::: INPUT DATA

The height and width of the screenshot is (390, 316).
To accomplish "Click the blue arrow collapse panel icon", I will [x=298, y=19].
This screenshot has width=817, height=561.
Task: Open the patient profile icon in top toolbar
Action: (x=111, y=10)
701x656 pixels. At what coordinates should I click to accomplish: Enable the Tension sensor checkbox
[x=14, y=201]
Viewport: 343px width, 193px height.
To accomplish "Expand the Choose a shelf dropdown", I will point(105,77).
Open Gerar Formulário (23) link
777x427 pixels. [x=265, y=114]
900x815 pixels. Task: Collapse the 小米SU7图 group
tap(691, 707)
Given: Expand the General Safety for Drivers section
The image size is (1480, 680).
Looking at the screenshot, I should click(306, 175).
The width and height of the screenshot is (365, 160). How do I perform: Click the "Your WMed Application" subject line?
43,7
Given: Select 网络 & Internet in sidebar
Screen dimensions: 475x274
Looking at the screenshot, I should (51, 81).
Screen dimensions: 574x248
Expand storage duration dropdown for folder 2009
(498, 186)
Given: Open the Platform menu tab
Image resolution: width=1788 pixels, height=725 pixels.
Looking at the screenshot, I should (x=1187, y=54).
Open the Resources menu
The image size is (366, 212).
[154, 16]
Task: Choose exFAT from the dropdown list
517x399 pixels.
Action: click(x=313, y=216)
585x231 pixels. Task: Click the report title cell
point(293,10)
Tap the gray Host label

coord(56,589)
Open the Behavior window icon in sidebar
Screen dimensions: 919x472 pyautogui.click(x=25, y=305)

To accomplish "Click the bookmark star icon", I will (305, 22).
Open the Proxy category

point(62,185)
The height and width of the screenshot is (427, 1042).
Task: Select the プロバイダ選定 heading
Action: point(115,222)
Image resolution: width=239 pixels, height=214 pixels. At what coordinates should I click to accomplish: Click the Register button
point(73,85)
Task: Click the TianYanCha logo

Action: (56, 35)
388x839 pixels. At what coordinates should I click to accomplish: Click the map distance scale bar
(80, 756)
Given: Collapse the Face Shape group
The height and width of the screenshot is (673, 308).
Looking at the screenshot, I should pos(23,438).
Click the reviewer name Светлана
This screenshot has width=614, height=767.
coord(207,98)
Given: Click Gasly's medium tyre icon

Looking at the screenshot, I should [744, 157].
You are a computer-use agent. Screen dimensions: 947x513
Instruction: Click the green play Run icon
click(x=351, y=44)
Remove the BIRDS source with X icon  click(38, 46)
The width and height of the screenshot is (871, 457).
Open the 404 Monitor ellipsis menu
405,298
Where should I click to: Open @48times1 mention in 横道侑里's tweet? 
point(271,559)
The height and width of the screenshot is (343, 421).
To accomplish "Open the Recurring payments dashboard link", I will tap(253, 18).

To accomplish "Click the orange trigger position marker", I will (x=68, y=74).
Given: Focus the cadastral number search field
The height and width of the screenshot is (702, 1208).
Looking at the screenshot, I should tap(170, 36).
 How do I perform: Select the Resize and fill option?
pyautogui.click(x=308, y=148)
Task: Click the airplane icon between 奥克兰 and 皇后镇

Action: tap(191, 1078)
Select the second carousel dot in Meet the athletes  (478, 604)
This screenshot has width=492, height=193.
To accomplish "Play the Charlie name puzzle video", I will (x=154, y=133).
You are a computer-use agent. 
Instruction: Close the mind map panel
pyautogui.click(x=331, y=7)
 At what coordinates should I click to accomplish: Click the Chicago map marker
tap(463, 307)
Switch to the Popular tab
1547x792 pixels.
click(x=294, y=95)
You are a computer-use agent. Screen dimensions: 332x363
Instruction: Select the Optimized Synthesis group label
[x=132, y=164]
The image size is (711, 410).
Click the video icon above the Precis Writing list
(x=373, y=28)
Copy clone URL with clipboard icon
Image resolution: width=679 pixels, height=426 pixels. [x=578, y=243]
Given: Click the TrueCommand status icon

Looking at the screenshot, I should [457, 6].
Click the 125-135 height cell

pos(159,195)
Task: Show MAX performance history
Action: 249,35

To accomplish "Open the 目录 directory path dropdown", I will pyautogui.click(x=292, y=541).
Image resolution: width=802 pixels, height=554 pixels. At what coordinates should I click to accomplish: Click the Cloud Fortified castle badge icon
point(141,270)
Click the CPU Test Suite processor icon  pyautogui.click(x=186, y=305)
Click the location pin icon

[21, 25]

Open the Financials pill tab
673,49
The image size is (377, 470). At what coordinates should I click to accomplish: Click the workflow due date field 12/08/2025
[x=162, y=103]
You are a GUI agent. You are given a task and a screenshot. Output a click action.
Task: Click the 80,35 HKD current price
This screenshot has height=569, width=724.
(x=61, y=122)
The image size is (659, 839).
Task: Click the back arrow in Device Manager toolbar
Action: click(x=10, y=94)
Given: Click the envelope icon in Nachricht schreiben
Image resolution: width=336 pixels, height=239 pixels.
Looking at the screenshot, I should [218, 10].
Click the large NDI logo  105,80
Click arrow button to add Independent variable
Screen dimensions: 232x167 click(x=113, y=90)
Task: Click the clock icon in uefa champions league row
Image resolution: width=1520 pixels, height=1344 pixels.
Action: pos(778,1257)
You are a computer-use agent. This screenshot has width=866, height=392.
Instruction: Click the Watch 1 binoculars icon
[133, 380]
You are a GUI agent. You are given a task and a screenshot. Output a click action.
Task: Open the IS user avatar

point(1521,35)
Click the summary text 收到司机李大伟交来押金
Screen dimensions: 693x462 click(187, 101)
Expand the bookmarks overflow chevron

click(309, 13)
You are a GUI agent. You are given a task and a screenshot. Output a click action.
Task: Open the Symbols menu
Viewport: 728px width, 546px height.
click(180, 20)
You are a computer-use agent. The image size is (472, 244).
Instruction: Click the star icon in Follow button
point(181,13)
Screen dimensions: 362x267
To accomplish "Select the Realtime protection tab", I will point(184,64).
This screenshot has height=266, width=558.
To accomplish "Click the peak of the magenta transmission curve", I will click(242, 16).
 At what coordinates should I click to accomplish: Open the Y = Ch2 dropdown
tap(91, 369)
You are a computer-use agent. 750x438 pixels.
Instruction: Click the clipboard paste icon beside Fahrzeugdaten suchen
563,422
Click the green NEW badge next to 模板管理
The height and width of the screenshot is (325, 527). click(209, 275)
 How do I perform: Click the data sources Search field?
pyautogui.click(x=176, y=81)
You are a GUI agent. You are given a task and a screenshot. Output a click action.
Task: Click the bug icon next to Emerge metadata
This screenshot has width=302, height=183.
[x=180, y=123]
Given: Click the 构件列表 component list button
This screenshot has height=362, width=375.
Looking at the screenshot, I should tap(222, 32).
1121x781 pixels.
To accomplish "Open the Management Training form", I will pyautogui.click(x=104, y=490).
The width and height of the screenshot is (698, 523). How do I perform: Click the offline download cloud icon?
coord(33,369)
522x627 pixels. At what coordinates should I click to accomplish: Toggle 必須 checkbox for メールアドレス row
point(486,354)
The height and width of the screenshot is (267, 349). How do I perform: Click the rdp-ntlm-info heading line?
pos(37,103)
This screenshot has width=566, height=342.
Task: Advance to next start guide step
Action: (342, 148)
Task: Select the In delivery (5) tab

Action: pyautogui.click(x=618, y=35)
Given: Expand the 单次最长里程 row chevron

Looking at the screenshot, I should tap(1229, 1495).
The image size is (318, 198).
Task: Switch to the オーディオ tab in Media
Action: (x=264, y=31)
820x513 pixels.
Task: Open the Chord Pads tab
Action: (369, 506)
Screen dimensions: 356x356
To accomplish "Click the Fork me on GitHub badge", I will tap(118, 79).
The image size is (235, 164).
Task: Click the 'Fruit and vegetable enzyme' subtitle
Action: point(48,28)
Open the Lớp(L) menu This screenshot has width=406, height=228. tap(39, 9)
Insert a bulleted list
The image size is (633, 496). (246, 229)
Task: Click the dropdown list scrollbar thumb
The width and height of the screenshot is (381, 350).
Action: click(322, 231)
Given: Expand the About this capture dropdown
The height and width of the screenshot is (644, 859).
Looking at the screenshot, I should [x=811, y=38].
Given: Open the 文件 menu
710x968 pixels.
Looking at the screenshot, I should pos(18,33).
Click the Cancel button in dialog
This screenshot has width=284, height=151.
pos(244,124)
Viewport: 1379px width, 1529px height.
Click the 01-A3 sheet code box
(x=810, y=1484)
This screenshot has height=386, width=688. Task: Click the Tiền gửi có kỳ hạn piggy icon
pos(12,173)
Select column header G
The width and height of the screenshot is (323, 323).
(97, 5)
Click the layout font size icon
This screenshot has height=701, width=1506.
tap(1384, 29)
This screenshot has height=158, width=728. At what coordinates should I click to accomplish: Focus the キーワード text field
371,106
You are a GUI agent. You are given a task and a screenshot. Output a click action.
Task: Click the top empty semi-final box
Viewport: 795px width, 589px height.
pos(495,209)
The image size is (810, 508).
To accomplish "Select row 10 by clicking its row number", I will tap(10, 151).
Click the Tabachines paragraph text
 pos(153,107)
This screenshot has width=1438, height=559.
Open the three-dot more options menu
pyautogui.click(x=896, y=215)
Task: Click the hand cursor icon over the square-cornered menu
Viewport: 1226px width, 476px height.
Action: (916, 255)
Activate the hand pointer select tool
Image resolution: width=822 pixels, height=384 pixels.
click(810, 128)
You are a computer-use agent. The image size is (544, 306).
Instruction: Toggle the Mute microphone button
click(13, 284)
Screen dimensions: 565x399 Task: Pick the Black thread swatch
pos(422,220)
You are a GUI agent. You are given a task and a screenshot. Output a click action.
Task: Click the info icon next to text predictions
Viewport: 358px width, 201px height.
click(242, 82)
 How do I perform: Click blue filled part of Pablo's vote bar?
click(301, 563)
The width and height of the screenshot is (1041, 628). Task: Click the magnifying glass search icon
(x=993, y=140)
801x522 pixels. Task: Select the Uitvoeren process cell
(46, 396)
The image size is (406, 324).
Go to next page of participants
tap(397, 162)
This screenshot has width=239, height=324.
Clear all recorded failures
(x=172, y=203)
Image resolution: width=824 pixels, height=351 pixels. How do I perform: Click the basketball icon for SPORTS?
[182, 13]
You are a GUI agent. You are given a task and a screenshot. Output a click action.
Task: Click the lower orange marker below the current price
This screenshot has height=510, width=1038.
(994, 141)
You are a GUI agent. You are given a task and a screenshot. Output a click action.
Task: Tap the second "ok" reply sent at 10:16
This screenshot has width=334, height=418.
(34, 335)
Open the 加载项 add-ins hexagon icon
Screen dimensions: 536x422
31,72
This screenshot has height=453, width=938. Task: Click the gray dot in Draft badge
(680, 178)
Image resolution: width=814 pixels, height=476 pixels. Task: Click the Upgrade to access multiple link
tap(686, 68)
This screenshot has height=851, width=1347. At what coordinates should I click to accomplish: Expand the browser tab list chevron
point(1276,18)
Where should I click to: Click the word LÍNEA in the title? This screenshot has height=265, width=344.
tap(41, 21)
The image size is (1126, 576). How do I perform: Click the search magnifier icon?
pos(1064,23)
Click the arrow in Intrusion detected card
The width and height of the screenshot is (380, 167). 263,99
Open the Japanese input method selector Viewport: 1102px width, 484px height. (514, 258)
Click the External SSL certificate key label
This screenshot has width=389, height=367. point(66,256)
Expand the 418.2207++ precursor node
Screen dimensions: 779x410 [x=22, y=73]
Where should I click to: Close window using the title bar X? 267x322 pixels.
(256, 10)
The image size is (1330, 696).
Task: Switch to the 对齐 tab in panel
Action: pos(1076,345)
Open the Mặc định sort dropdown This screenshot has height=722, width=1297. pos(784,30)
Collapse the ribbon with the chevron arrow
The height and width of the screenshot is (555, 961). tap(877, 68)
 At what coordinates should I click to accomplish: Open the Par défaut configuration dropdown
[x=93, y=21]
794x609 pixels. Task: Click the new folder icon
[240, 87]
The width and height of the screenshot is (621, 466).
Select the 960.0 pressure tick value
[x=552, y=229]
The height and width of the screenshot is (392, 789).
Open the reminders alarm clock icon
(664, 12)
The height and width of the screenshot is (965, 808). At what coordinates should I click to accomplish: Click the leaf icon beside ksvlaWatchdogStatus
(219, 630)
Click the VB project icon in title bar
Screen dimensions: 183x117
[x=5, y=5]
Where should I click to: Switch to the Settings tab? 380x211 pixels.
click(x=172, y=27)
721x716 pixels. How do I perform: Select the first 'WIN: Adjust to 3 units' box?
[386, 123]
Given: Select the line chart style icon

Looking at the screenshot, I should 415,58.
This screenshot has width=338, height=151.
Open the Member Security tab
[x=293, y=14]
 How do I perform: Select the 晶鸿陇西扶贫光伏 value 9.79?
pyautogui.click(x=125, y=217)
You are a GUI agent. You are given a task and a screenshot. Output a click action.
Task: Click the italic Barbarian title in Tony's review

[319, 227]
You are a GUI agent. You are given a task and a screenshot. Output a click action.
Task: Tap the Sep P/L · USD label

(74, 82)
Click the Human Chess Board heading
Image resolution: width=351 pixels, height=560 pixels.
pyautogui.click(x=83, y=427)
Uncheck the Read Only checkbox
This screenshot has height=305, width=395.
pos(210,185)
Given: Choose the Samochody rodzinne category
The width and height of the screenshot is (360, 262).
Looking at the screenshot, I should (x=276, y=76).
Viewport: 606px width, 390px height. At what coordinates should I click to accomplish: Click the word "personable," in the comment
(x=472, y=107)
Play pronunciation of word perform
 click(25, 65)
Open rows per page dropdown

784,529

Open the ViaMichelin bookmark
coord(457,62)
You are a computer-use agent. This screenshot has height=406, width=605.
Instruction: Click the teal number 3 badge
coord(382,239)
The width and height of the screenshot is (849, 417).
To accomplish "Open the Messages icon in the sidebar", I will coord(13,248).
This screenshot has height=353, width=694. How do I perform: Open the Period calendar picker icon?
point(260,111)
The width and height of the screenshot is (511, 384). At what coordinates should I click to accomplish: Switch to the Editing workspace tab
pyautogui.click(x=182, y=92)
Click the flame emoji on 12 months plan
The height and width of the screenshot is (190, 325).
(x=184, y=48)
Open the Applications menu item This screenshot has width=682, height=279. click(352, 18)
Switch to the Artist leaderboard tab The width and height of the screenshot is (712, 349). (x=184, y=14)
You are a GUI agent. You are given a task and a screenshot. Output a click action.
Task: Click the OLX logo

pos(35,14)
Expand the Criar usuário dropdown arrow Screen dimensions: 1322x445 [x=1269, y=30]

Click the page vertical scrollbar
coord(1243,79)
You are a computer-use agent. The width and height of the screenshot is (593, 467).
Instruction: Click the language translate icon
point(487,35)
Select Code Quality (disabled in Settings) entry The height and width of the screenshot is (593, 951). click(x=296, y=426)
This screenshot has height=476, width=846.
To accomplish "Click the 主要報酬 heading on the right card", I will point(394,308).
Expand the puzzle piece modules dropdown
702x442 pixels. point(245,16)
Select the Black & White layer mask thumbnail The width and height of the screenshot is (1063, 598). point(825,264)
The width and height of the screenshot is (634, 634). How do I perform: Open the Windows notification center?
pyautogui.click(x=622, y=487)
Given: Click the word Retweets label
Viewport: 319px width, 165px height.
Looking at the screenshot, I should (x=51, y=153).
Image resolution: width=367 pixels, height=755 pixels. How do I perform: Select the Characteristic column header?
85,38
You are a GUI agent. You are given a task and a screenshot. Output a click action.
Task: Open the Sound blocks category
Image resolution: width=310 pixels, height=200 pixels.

::::::

Above are the records. Copy the lines beginning at the one that has "This screenshot has height=569, width=724." and ending with the one that has "has width=866, height=392.", unchanged.

This screenshot has height=569, width=724.
(x=61, y=122)
The image size is (659, 839).
Task: Click the back arrow in Device Manager toolbar
Action: click(x=10, y=94)
Given: Click the envelope icon in Nachricht schreiben
Image resolution: width=336 pixels, height=239 pixels.
Looking at the screenshot, I should [218, 10].
Click the large NDI logo  105,80
Click arrow button to add Independent variable
Screen dimensions: 232x167 click(x=113, y=90)
Task: Click the clock icon in uefa champions league row
Image resolution: width=1520 pixels, height=1344 pixels.
Action: pos(778,1257)
You are a computer-use agent. This screenshot has width=866, height=392.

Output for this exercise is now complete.